• [EXERCISE BRIEF]: Of all the entries below, retype only the lines from the one with "The image size is (1456, 819). Task: Open" through the one with "You are a computer-use agent. Image", exactly as they appear.

Data extracted from a collection:
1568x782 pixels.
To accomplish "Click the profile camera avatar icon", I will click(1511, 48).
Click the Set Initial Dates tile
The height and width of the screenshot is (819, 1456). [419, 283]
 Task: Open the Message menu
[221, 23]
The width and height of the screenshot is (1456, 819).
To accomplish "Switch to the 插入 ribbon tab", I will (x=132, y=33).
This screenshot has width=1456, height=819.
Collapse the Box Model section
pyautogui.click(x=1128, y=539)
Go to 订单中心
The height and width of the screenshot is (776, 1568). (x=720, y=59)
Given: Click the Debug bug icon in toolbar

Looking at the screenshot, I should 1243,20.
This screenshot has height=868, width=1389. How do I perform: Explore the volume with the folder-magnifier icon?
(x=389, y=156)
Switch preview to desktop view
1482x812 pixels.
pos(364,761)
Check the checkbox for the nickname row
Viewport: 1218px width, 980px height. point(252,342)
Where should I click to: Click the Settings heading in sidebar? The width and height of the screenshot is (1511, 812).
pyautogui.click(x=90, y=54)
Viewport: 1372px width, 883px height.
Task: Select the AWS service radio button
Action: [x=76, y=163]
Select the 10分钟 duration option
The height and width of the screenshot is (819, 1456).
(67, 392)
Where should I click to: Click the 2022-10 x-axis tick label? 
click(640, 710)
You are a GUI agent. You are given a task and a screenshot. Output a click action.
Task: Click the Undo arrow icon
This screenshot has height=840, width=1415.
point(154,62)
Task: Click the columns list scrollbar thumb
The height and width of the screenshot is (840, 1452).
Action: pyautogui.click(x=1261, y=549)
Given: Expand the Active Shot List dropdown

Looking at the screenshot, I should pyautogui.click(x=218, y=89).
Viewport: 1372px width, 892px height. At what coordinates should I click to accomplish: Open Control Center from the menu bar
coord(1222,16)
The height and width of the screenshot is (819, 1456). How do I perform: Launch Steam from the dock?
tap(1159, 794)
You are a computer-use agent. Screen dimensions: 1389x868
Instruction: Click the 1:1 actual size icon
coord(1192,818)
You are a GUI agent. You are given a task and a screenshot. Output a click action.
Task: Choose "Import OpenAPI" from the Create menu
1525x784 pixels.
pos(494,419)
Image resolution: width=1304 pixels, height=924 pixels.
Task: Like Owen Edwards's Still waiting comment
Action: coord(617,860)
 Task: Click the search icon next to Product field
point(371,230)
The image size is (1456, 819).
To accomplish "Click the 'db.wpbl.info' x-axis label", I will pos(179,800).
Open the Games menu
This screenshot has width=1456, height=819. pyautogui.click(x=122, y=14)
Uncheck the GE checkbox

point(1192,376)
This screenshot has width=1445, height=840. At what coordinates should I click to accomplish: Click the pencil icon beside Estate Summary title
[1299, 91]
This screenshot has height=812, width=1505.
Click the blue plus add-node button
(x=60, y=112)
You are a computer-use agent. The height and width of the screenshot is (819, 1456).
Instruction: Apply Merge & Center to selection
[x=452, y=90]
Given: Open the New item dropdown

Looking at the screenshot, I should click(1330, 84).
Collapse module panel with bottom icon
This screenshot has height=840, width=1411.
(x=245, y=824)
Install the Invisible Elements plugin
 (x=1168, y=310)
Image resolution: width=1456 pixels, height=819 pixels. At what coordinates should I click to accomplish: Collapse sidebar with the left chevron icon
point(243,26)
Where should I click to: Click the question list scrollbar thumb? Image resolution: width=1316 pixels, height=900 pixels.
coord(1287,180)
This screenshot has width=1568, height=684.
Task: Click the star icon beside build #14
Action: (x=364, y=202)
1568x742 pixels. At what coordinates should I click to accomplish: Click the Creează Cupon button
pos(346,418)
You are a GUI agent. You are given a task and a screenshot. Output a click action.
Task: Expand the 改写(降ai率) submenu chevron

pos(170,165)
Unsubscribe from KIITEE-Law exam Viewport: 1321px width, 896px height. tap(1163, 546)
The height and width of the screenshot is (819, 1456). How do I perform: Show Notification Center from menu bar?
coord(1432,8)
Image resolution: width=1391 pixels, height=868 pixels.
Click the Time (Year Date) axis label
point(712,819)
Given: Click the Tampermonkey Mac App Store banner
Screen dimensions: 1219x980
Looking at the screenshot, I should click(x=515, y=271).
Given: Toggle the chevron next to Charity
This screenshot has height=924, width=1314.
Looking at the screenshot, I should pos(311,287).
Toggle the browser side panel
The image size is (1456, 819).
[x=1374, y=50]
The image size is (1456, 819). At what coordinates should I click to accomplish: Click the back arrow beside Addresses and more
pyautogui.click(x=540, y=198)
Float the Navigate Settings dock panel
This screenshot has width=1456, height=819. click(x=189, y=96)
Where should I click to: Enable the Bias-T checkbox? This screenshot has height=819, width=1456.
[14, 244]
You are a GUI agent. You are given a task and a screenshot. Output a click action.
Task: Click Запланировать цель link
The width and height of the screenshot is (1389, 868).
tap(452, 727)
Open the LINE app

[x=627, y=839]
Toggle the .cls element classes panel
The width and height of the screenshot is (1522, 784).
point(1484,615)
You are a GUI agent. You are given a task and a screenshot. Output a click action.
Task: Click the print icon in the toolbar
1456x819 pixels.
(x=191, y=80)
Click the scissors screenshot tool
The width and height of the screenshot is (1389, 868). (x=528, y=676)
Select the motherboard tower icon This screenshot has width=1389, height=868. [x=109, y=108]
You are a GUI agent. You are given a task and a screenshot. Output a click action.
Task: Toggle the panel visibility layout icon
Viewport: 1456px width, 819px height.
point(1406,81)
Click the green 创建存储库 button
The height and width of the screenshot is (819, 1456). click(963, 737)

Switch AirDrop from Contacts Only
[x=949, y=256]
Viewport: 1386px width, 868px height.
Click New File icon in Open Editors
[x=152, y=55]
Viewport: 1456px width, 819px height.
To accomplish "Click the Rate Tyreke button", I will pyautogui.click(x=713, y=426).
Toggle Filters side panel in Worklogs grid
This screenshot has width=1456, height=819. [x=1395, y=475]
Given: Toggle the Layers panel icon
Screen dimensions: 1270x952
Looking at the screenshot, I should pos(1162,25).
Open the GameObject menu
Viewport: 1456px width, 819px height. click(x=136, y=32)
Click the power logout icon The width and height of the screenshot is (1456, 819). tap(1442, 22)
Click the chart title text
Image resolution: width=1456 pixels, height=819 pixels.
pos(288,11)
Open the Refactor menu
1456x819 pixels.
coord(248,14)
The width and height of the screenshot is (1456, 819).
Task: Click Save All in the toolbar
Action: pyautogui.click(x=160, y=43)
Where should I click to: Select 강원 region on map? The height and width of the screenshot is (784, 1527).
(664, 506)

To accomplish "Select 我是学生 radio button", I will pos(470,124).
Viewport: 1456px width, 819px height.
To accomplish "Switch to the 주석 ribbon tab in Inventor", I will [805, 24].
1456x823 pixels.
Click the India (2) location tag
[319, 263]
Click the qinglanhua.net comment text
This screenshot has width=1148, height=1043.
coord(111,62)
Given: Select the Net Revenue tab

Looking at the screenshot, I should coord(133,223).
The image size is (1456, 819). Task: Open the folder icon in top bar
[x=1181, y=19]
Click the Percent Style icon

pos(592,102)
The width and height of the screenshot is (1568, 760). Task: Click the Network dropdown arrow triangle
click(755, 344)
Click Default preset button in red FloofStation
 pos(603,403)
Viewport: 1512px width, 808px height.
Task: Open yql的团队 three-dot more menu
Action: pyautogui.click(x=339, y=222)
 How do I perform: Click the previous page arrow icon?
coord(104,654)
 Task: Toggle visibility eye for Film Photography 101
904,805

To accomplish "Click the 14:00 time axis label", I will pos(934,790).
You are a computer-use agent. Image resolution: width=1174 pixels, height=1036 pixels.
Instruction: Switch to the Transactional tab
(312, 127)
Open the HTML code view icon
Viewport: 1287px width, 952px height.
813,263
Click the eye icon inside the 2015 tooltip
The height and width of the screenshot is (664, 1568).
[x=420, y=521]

• [EXERCISE ANSWER]:
The image size is (1456, 819). Task: Open the folder icon in top bar
[x=1181, y=19]
Click the Percent Style icon

pos(592,102)
The width and height of the screenshot is (1568, 760). Task: Click the Network dropdown arrow triangle
click(755, 344)
Click Default preset button in red FloofStation
 pos(603,403)
Viewport: 1512px width, 808px height.
Task: Open yql的团队 three-dot more menu
Action: pyautogui.click(x=339, y=222)
 How do I perform: Click the previous page arrow icon?
coord(104,654)
 Task: Toggle visibility eye for Film Photography 101
904,805

To accomplish "Click the 14:00 time axis label", I will pos(934,790).
You are a computer-use agent. Image resolution: width=1174 pixels, height=1036 pixels.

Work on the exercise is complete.